Thank You, Space Program, for my Scientific Career

Thank You, Space Program, for my Scientific Career

While I was not an astronaut or in the Space Program, it provided guidance and support for my scientific career.  That was because of the foresight of providing a large boost in science education by Presidents Kennedy and Johnson.

I remember the Sputnik revelation in high school, which was accompanied by the foresight to fund science education to catch up with the Russians.  While a Chemistry major at UCLA, my first project was to test materials for reentry shields on capsules.  I also worked in geophysics on writing a computer program to propagate atmospheric waves.  And then writing up the equations in Schwarzschild’s text on how the sun works, although computers were far from solving them at that time.

I was fortunate enough to get to go to a NASA summer school at Columbia University of space or atmospheric science, taught by Robert Jastro.  After a few weeks of class, we were flown around to NASA facilities at Cape Canaveral and Werner Von Braun’s Redstone Arsenal.  As a maverick, I was more enticed by meeting MIT students studying General Relativity, and decided to switch to Physics, via completing my degree in Mathematics.

I was extremely fortunate to get an NSF Graduate Fellowship to pay my graduate school tuition for five years at Stanford, as well as giving me living expenses.  That was a program established by the Space Race.  In graduate school I left Gravity Theory since as it turned out, it would take 50 years to show results.  I moved into particle physics theory when it was at its most exciting, producing new results.  I got my Ph. D. At Stanford in 1968.  Today, we are celebrating the 50th anniversary of the first manned Moon landing on July 20, 1969 today.  By then I was a postdoctoral fellow at Princeton University.
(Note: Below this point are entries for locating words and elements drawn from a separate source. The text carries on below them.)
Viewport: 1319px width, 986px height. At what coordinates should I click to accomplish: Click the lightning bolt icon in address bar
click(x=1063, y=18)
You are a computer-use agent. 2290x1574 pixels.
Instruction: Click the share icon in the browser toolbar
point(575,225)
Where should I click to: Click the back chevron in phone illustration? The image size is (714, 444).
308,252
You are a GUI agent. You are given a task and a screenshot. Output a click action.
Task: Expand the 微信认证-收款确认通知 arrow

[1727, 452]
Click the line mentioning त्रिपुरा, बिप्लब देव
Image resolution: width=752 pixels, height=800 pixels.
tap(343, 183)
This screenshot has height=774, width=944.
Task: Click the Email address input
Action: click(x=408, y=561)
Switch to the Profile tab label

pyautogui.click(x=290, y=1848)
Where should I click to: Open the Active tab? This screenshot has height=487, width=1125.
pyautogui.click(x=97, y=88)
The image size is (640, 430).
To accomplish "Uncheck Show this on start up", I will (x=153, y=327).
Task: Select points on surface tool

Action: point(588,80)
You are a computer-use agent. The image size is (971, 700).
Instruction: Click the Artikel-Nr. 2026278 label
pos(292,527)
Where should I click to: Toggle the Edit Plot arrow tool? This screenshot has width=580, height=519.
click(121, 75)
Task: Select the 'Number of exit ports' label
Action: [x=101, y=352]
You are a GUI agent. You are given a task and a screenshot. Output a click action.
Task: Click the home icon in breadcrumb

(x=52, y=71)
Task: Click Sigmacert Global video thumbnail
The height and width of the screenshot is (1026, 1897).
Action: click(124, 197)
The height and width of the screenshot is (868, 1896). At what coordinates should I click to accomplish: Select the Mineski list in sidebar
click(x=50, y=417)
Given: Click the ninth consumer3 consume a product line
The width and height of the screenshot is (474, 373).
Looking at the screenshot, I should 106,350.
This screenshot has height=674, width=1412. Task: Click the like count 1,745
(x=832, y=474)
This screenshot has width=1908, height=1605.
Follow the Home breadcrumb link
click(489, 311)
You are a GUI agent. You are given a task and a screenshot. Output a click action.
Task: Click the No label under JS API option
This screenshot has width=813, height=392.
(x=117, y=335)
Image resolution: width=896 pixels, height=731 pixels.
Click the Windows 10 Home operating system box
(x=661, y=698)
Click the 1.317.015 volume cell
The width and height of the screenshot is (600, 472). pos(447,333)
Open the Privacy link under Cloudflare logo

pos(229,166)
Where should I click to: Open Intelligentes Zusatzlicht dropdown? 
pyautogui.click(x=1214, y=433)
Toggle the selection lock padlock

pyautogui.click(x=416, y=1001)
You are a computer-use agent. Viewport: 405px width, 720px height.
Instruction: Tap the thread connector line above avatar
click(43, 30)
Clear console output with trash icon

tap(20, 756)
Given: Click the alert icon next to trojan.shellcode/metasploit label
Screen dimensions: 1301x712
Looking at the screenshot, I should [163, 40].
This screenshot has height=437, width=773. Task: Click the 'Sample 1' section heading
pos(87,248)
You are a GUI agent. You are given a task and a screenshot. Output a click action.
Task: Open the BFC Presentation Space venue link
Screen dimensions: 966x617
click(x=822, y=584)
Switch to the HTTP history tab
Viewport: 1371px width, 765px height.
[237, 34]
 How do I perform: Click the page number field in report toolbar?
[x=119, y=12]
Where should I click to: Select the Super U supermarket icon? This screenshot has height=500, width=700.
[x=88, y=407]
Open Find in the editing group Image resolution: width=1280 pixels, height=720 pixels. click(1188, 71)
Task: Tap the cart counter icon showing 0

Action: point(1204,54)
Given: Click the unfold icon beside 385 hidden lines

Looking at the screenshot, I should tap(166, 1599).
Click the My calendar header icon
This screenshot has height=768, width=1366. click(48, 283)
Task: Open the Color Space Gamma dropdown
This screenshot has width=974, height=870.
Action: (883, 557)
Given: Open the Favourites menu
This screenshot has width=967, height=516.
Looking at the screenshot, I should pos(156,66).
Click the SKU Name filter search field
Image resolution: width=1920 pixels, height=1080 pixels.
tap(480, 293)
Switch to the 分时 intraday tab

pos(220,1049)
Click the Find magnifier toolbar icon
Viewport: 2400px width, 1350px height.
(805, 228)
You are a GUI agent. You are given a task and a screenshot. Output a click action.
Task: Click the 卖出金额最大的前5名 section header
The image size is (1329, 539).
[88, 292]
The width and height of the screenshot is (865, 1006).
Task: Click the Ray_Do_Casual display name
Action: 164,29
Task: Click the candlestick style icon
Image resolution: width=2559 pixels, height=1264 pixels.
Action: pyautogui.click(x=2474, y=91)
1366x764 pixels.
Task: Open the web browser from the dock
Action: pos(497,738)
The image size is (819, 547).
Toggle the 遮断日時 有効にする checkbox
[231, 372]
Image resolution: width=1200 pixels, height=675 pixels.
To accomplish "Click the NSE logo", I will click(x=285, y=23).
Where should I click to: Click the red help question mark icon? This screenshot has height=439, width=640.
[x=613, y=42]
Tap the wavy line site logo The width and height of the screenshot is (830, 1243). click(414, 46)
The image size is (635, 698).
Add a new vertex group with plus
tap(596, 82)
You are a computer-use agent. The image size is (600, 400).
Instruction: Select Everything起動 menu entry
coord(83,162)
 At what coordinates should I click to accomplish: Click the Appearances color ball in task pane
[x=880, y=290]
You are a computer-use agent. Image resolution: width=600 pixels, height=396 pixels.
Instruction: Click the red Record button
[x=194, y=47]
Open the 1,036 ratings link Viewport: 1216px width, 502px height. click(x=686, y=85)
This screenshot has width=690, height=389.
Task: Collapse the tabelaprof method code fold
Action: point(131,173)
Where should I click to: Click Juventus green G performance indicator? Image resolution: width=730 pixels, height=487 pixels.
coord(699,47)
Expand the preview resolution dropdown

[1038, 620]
I think the government might have gotten its value from my education in that I made some contributions to particle physics, but also because I taught Physics for 30 years at UC Irvine.  I still try to make contributions through teaching at lifelong learning and through my blog, having switched again, to energy and environment.  We also have NASA and its many earth-observing satellites to thank for the many climate studies, and computer simulations, from which I report on a few.

About Dennis SILVERMAN

I am a retired Professor of Physics and Astronomy at U C Irvine. For two decades I have been active in learning about energy and the environment, and in reporting on those topics for a decade. For the last four years I have added science policy. Lately, I have been reporting on the Covid-19 pandemic of our times.